Hacker News new | past | comments | ask | show | jobs | submit login
Anatomy of a Catastrophic Boiler Accident (1997) (nationalboard.org)
100 points by zetalyrae on Sept 7, 2021 | hide | past | favorite | 47 comments



This tragically illustrates the wisdom of the saying in the U.S. Navy's nuclear propulsion program: You get what you INspect, not what you EXpect.

The Navy's SUBSAFE program [0] arose directly from the 1963 loss with all hands of the USS Thresher, which is generally thought to have resulted from a cascade of damage ultimately traced back to a shipyard's faulty silver brazing of a salt-water pipe [1].

[0] https://en.wikipedia.org/wiki/USS_Thresher_(SSN-593)#SUBSAFE...

[1] https://en.wikipedia.org/wiki/USS_Thresher_(SSN-593)#Cause


Years ago I was offered a job at Portsmouth Navy Yard, and due to the great difficulty they were having hiring they invited me out for a bit of a reverse interview - meetings with their leadership and the grand tour of the facility to try to sell me on taking the position. This was basically an entry level position so the experience was rather unusual.

There are a lot of very interesting things to see there, but one thing that stood out is how they took me and a couple of other prospective employees to see the memorial wall to the Thresher in one of their conference rooms. Even fifty years later it felt that the incident was still well known at Portsmouth and influential on their culture.

Later I would work at facilities handling much more dangerous weapons that seemed to lack anywhere near that level of personal connection to safety culture, despite a legacy that had claimed numerous lives and not only among the enemy.
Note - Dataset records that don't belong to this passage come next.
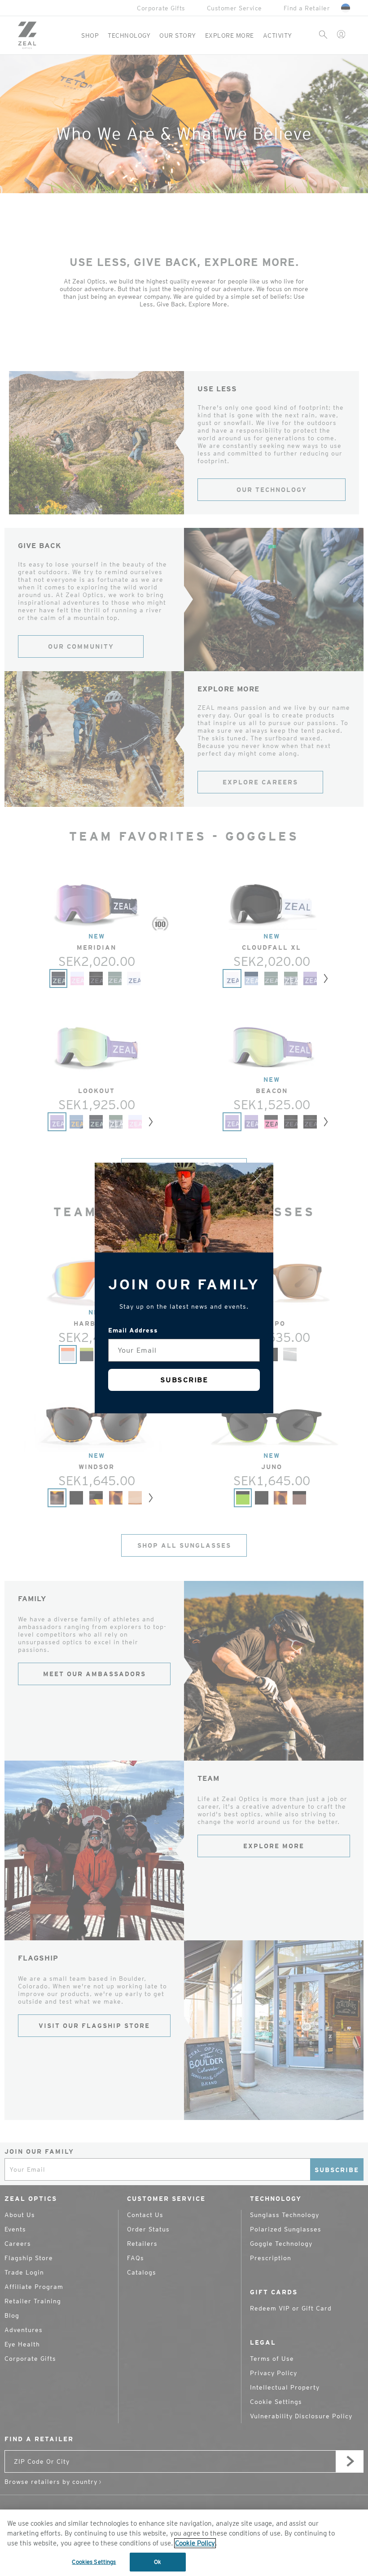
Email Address (133, 1330)
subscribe (184, 1380)
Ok (157, 2561)
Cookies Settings (94, 2561)
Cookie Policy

Slightly off topic, today I learned there is a Naval Yard in Portsmouth, Maine. It did genuinely confuse me for a second because Portsmouth UK is also a historically important dockyard where BAE systems, who build the UK submarine fleet, still have an important presence.


It's an especially confusing situation because Portsmouth Navy Yard is kind-of sort-of in Kittery, Maine, not Portsmouth, which is in New Hampshire. It's an island in the river between the two and the only bridge connects it to Kittery, not Portsmouth. This was part of a border dispute between the states: https://en.wikipedia.org/wiki/Piscataqua_River_border_disput...


37 Pings : Death Throes of the USS Thresher

https://www.youtube.com/watch?v=HV5FGTxIU4Q

video is about:

The Navy released the ninth and tenth set of documents from a previously classified investigation into the April 10, 1963 loss of USS Thresher and its crew of 129 sailors off the coast of New England.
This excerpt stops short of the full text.